I am trying to create a CV that would characterize whether a group of atoms in a 3D simulation locally form a planar (2D) structure. In other words, how do we describe groups of atoms close to each other being planar or not? I see three-ish possible ways of doing it, but cannot seem to make any of them complete:
1. looking at torsion angles between all sets of four atoms in the group: they should be near-zero or near-pi, weighted by three pairwise distances between the four atoms in each TORSION as switches. This would be trivial if the TORSIONS action worked as ANGLES with a GROUP, but it does not, and it looks like ANGLES is set for deprecation anyway. It would be great to not have to manually specify all sets of four atoms: while it is possible to write a script to generate them by brute force, and then apply 3x distance switching functions, that seems too cumbersome and not vectorized to be the way to go about it; even a set of 10 atoms would have >2K torsions.

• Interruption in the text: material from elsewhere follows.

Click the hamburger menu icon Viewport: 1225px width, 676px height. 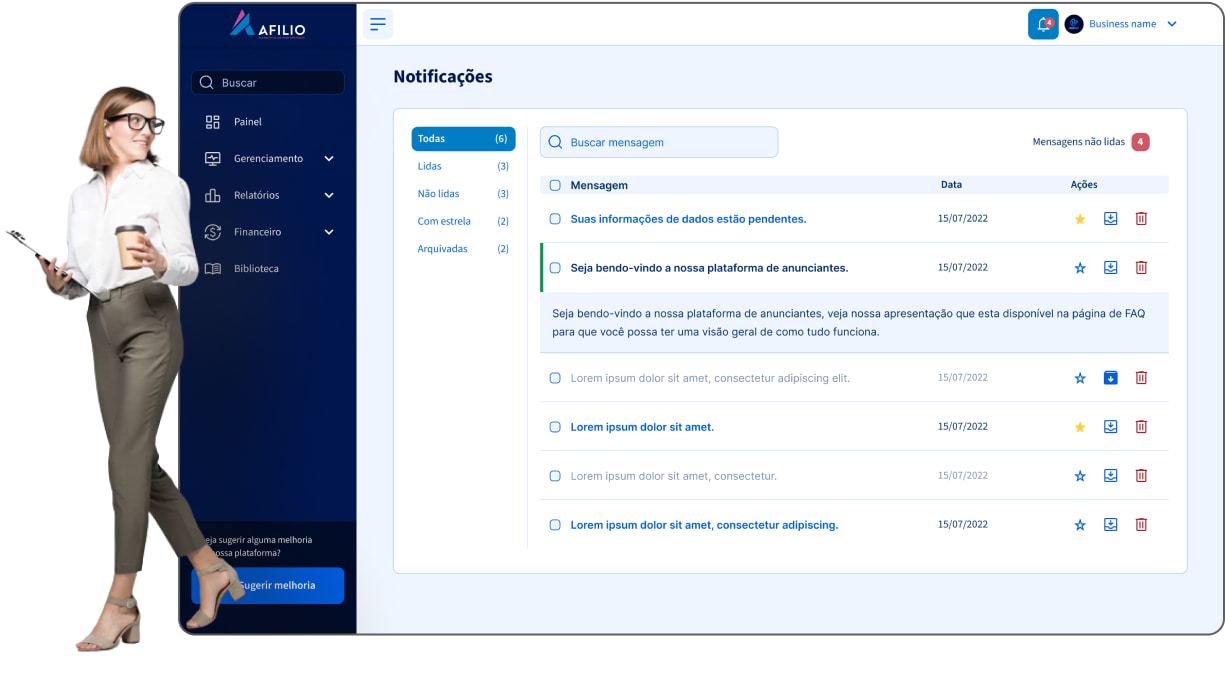coord(377,24)
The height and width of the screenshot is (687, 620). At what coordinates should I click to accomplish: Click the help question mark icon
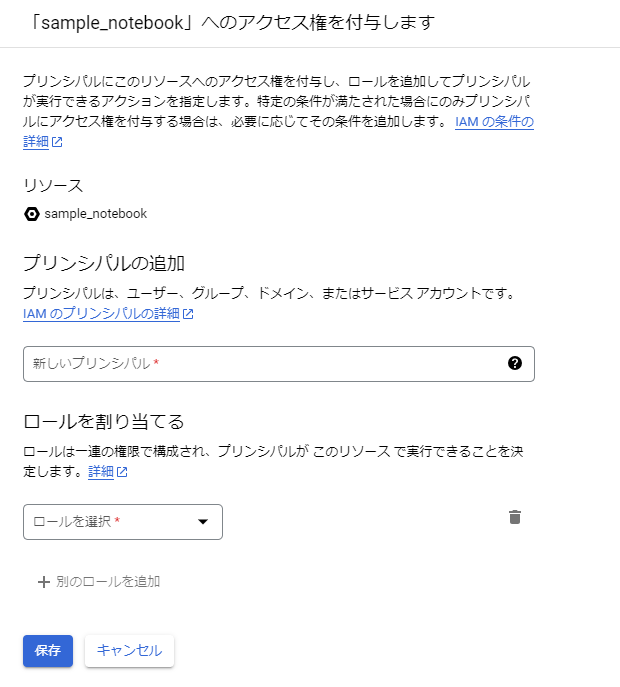[x=515, y=363]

2. taking two top eigenvalues of a PCA of the positions; this is a bit confusing since the examples I have seen use PCA on displacements rather than on positions themselves
3. something with contact matrices, putting together 2x BOND_DIRECTIONS, which leaves only the third distance challenging to add because of indexing. In other words, if there are atoms 1,2,3,4 in a group, BOND_DIRECTIONS can give 2-1 weighted by relevant distance, 3-4 also weighted, but where the index of the 2-3 distance would be is unclear.
I would be grateful for any pointers or thoughts from folks here :)